• **Problem description**
Copy each of the following entries back without change.

(Data records)

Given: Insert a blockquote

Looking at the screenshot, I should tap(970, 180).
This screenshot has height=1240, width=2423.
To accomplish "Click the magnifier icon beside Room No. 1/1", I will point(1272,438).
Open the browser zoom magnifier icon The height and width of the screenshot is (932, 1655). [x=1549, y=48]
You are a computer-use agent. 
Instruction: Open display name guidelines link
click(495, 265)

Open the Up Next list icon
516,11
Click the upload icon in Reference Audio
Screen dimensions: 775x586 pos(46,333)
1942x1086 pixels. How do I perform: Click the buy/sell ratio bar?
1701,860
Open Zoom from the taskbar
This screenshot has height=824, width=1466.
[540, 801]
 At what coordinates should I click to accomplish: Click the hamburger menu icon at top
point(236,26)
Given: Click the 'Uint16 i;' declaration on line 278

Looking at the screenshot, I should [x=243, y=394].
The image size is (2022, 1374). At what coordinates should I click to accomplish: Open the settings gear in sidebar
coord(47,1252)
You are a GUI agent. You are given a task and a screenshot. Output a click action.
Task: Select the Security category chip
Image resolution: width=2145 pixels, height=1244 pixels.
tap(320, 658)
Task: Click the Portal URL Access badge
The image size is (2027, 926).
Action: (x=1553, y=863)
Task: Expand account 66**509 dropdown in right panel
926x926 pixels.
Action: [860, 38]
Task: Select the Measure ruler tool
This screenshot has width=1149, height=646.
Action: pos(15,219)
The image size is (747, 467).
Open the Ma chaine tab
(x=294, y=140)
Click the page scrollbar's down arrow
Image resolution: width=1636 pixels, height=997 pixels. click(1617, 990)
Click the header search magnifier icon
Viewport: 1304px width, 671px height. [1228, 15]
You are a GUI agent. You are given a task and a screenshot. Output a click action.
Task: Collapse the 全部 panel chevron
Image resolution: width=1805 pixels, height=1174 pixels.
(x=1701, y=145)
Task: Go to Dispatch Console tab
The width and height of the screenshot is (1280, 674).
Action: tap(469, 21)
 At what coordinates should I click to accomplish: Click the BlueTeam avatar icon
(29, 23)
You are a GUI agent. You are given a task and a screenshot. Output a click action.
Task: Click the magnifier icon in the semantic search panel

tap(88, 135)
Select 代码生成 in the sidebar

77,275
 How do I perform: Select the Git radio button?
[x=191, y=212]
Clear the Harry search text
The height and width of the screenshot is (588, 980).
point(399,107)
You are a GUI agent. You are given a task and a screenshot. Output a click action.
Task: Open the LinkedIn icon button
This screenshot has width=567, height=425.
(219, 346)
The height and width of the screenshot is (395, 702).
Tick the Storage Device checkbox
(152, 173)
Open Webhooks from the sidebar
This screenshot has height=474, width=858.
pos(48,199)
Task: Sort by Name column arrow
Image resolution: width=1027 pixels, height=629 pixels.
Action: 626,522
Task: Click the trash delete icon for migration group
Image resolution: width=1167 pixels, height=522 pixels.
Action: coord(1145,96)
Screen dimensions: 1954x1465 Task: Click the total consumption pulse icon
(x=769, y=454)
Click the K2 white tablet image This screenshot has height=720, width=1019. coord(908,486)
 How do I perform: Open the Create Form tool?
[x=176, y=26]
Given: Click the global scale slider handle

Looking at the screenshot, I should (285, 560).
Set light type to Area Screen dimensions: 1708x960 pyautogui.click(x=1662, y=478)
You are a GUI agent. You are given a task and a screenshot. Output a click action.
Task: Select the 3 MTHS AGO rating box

• **Finished task**
Given: Insert a blockquote

Looking at the screenshot, I should tap(970, 180).
This screenshot has height=1240, width=2423.
To accomplish "Click the magnifier icon beside Room No. 1/1", I will point(1272,438).
Open the browser zoom magnifier icon The height and width of the screenshot is (932, 1655). [x=1549, y=48]
You are a computer-use agent. 
Instruction: Open display name guidelines link
click(495, 265)

Open the Up Next list icon
516,11
Click the upload icon in Reference Audio
Screen dimensions: 775x586 pos(46,333)
1942x1086 pixels. How do I perform: Click the buy/sell ratio bar?
1701,860
Open Zoom from the taskbar
This screenshot has height=824, width=1466.
[540, 801]
 At what coordinates should I click to accomplish: Click the hamburger menu icon at top
point(236,26)
Given: Click the 'Uint16 i;' declaration on line 278

Looking at the screenshot, I should [x=243, y=394].
The image size is (2022, 1374). At what coordinates should I click to accomplish: Open the settings gear in sidebar
coord(47,1252)
You are a GUI agent. You are given a task and a screenshot. Output a click action.
Task: Select the Security category chip
Image resolution: width=2145 pixels, height=1244 pixels.
tap(320, 658)
Task: Click the Portal URL Access badge
The image size is (2027, 926).
Action: (x=1553, y=863)
Task: Expand account 66**509 dropdown in right panel
926x926 pixels.
Action: [860, 38]
Task: Select the Measure ruler tool
This screenshot has width=1149, height=646.
Action: pos(15,219)
The image size is (747, 467).
Open the Ma chaine tab
(x=294, y=140)
Click the page scrollbar's down arrow
Image resolution: width=1636 pixels, height=997 pixels. click(1617, 990)
Click the header search magnifier icon
Viewport: 1304px width, 671px height. [1228, 15]
You are a GUI agent. You are given a task and a screenshot. Output a click action.
Task: Collapse the 全部 panel chevron
Image resolution: width=1805 pixels, height=1174 pixels.
(x=1701, y=145)
Task: Go to Dispatch Console tab
The width and height of the screenshot is (1280, 674).
Action: tap(469, 21)
 At what coordinates should I click to accomplish: Click the BlueTeam avatar icon
(29, 23)
You are a GUI agent. You are given a task and a screenshot. Output a click action.
Task: Click the magnifier icon in the semantic search panel

tap(88, 135)
Select 代码生成 in the sidebar

77,275
 How do I perform: Select the Git radio button?
[x=191, y=212]
Clear the Harry search text
The height and width of the screenshot is (588, 980).
point(399,107)
You are a GUI agent. You are given a task and a screenshot. Output a click action.
Task: Open the LinkedIn icon button
This screenshot has width=567, height=425.
(219, 346)
The height and width of the screenshot is (395, 702).
Tick the Storage Device checkbox
(152, 173)
Open Webhooks from the sidebar
This screenshot has height=474, width=858.
pos(48,199)
Task: Sort by Name column arrow
Image resolution: width=1027 pixels, height=629 pixels.
Action: 626,522
Task: Click the trash delete icon for migration group
Image resolution: width=1167 pixels, height=522 pixels.
Action: coord(1145,96)
Screen dimensions: 1954x1465 Task: Click the total consumption pulse icon
(x=769, y=454)
Click the K2 white tablet image This screenshot has height=720, width=1019. coord(908,486)
 How do I perform: Open the Create Form tool?
[x=176, y=26]
Given: Click the global scale slider handle

Looking at the screenshot, I should (285, 560).
Set light type to Area Screen dimensions: 1708x960 pyautogui.click(x=1662, y=478)
You are a GUI agent. You are given a task and a screenshot. Output a click action.
Task: Select the 3 MTHS AGO rating box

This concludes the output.